▲ | Veserv 9 hours ago | ||||||||||||||||
You do not schedule a timeout on each buffered write. You only schedule one timeout on the transition from empty to non-empty that is retired either when the timeout occurs or when you threshold flush (you may choose to not clear on threshold flush if timeout management is expensive). So, you program at most one timeout per timeout duration/threshold flush. The point is to guarantee data gets flushed promptly which only fails when not enough data gets buffered. The timeout is a fallback to bound the flush latency. | |||||||||||||||||
▲ | vlovich123 9 hours ago | parent [-] | ||||||||||||||||
Yes that can work but as I said that has trade offs. If you flush before the buffer is full, you’re sacrificing throughput. Additionally the timer firing has additional performance degradation especially if you’re in libc land and only have a sigalarm available. So when an additional write is added, you want to push out the timer.

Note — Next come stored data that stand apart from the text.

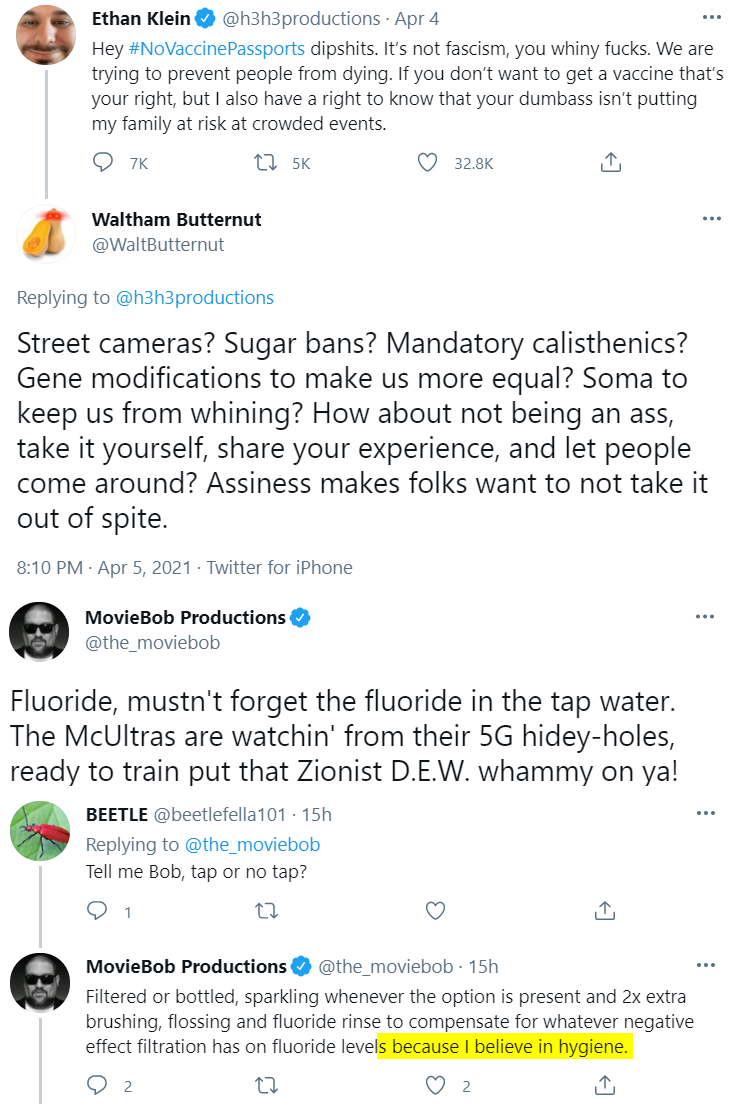
Task: Reply to BEETLE's tap or no tap tweet
Action: pos(97,911)
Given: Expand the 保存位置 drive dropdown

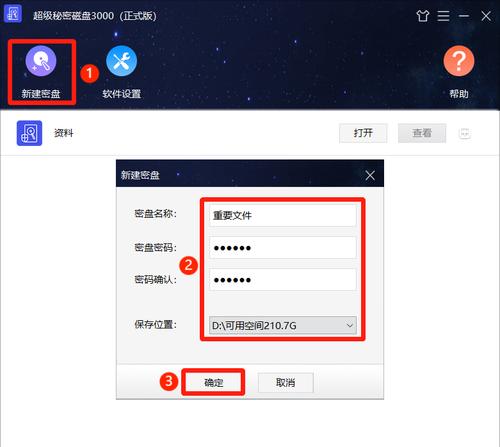Looking at the screenshot, I should (x=283, y=325).
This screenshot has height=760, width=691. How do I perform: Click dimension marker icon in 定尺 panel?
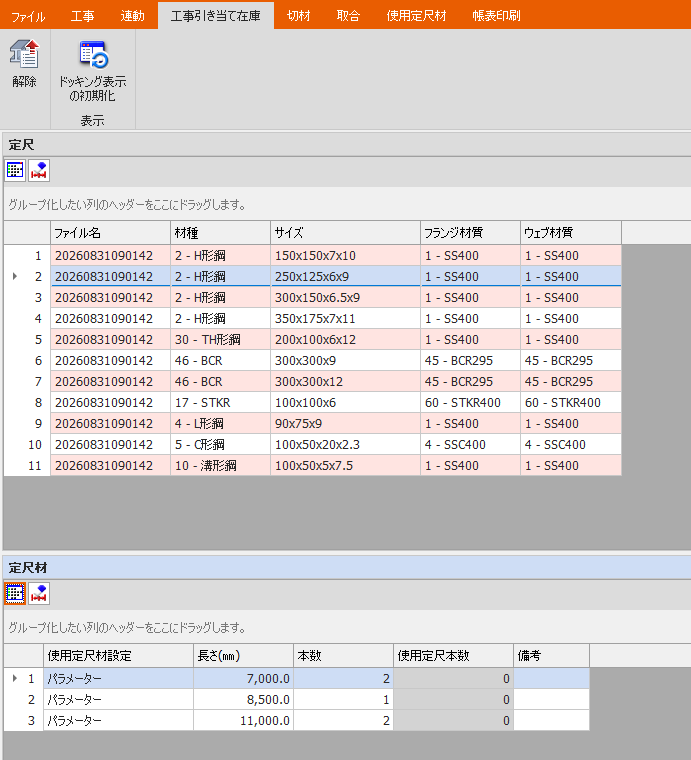[x=39, y=170]
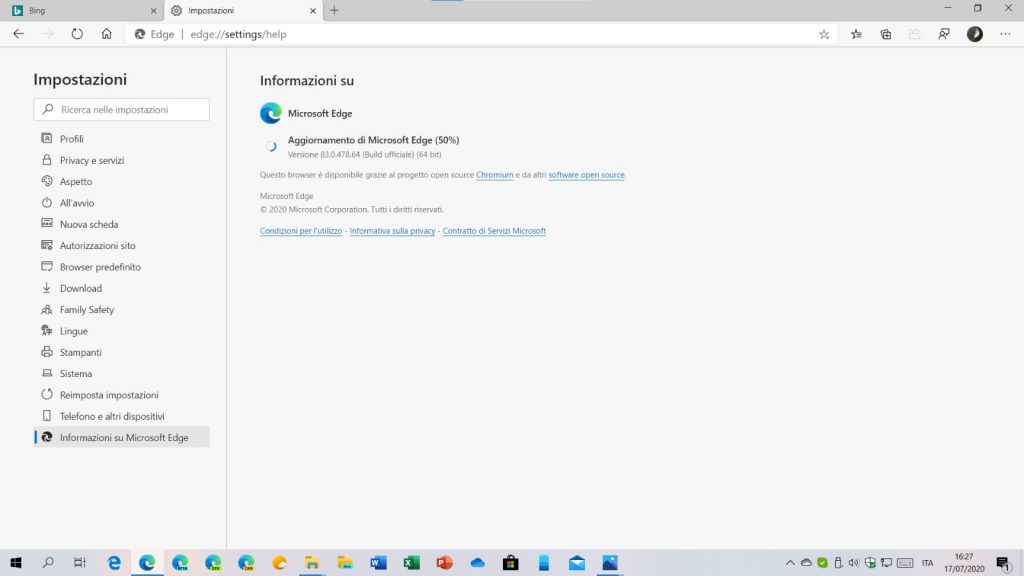Open the Collections icon in toolbar

click(x=885, y=34)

But arming the timer requires reading the current time among other things and at rates of 10-20Mhz and up reading the current wall clock gets expensive. Even rdtsc approaches start to struggle at 20-40Mhz. You obviously don’t want to do it on every write but you want to make sure that you never actually trigger the timer if you’re producing data at a relatively fast enough clip to otherwise fill the buffer within a reasonable time. Source: I implemented write coalescing in my nosql database that can operate at a few gigahertz for 8 byte writes/s into an in memory buffer. Once the buffer is full or a timeout occurs, a flush to disk is triggered and I net out at around 100M writes/s (sorting the data for the LSM is one of the main bottlenecks). By comparison DBs like RocksDB can do ~2M writes/s and SQLite can do ~800k. | |||||||||||||||||
|